Woher der Raps seine goldgelbe Farbe hat

 

Zum Häuschen von Nazareth gehörten einige kleine Äckerlein, auf einem davon stand Raps. Sankt Josef baute es an, um daraus Öl für die tönernen Ampeln zu gewinnen. Der Knabe Jesus ging öfters an den Feldern entlang und freute sich ihres Wachstums. Damals nun blühte der Raps ganz unscheinbar grün und niemand wusste eigentlich so recht wann er blühte; es war eben ein unscheinbares, fast dürftiges Pflänzchen. Dies tat nun dem Jesuskind furchtbar leid und es sann nach, wie es da abhelfen könne; wohl wusste es, wenn es den Vater im Himmel bitten würde, könnte das Feld über Nacht die köstlichsten Blüten tragen, aber das Jesulein wollte sich selbst plagen und etwas herbeischaffen und dann den Vater bitten um den Segen der Vollendung.

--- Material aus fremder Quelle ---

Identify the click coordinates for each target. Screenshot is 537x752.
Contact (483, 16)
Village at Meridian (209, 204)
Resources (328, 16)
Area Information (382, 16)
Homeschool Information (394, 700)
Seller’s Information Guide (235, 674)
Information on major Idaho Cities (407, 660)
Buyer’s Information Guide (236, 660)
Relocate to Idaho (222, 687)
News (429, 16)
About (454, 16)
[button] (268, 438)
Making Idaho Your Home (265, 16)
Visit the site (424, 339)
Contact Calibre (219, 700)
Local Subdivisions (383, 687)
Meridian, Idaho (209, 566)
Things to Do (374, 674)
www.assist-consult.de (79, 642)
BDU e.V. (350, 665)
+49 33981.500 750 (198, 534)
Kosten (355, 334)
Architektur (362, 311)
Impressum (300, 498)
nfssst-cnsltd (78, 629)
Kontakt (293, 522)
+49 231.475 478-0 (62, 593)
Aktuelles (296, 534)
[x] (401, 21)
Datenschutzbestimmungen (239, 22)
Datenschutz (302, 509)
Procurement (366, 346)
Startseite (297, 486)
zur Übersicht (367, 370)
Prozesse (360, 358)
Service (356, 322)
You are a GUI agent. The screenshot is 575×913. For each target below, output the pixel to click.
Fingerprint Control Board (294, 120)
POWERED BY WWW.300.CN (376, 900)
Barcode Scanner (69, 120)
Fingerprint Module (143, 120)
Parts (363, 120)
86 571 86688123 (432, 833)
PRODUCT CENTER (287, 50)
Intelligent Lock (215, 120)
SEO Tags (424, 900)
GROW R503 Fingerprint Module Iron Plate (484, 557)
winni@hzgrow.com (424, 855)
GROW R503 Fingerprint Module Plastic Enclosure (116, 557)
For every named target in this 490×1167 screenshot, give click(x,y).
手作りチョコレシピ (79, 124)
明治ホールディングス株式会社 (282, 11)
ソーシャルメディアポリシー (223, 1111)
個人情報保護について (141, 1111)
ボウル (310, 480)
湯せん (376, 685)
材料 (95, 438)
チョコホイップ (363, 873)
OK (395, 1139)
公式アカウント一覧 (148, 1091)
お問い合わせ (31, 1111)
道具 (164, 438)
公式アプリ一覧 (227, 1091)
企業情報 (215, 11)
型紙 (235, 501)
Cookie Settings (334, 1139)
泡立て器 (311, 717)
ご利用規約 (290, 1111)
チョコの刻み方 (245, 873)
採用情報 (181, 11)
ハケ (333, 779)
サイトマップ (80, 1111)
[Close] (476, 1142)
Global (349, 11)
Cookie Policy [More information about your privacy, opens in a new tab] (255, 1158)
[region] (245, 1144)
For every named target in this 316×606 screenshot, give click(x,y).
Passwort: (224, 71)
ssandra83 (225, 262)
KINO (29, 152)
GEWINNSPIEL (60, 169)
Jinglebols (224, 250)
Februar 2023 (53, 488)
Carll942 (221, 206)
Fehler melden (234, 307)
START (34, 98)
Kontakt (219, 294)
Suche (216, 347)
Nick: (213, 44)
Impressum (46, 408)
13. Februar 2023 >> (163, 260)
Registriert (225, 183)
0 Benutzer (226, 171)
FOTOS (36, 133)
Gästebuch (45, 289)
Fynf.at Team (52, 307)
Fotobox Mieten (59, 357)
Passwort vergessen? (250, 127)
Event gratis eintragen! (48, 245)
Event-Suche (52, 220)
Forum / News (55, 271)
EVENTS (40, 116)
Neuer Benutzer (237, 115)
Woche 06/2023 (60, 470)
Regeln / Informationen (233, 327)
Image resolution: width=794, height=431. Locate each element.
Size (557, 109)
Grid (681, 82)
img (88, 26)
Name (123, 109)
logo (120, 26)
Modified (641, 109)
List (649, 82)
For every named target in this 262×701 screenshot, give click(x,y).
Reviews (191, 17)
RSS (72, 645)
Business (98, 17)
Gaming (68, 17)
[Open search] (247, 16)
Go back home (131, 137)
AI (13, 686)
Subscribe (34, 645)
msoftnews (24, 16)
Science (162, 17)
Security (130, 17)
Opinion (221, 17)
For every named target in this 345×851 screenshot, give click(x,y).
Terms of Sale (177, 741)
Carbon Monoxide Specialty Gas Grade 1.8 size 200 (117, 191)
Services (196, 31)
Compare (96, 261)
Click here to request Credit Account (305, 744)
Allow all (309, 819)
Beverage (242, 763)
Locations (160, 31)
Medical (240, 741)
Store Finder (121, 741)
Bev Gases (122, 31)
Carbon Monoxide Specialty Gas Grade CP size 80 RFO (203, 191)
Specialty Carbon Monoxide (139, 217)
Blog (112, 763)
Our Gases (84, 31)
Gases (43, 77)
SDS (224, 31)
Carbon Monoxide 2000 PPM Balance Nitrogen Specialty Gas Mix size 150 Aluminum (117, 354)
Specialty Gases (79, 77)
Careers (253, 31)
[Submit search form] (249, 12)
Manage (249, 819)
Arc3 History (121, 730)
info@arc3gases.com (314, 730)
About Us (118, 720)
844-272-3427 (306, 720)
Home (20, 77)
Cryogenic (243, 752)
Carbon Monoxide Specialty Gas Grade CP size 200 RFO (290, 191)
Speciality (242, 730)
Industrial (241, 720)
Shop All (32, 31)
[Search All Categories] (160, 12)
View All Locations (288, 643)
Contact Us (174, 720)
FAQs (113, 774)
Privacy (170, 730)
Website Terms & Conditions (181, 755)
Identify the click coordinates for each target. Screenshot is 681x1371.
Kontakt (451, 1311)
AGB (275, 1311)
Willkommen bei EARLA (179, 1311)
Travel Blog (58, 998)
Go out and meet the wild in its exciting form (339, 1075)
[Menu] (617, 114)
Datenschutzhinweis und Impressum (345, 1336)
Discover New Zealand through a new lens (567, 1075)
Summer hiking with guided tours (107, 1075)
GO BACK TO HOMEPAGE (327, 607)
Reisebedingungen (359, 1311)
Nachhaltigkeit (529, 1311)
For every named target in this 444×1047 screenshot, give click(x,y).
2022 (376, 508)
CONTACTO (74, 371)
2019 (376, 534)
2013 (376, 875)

„Mein Kind, was bedrückt dein sonniges Gemüt?“ fragte Maria ihren Sohn, als sie ihn auf den behauenen Balken des Zimmerplatzes sitzen sah, in ernstem Sinnen. Das Kind erzählte nun, wie leid ihm das Rapsfeld täte, das so unscheinbar wäre, nun aber wüsste es, was es tun wollte. „Wenn des Mittags Sonnenglut herniederbrennt“, sagte das Jesulein voll kindlichem Eifer, „werde ich die beiden großen Holzkörbe auf den Zimmerplatz stellen; wenn sie nun des Abends schwer voll sind vom Sonnengold, will ich sie hinaustragen auf das Äckerlein und über das Rapsfeld streuen. Die nächste Morgenröte soll dann schon die sonnengoldne Blüte sehen.“ Maria lächelte und schüttelte das Haupt. „Mein Kind, das Gold der Sonne lässt sich nicht in Körbe füllen und lässt sich nicht ausstreuen“, sprach sie, und ging in das Haus.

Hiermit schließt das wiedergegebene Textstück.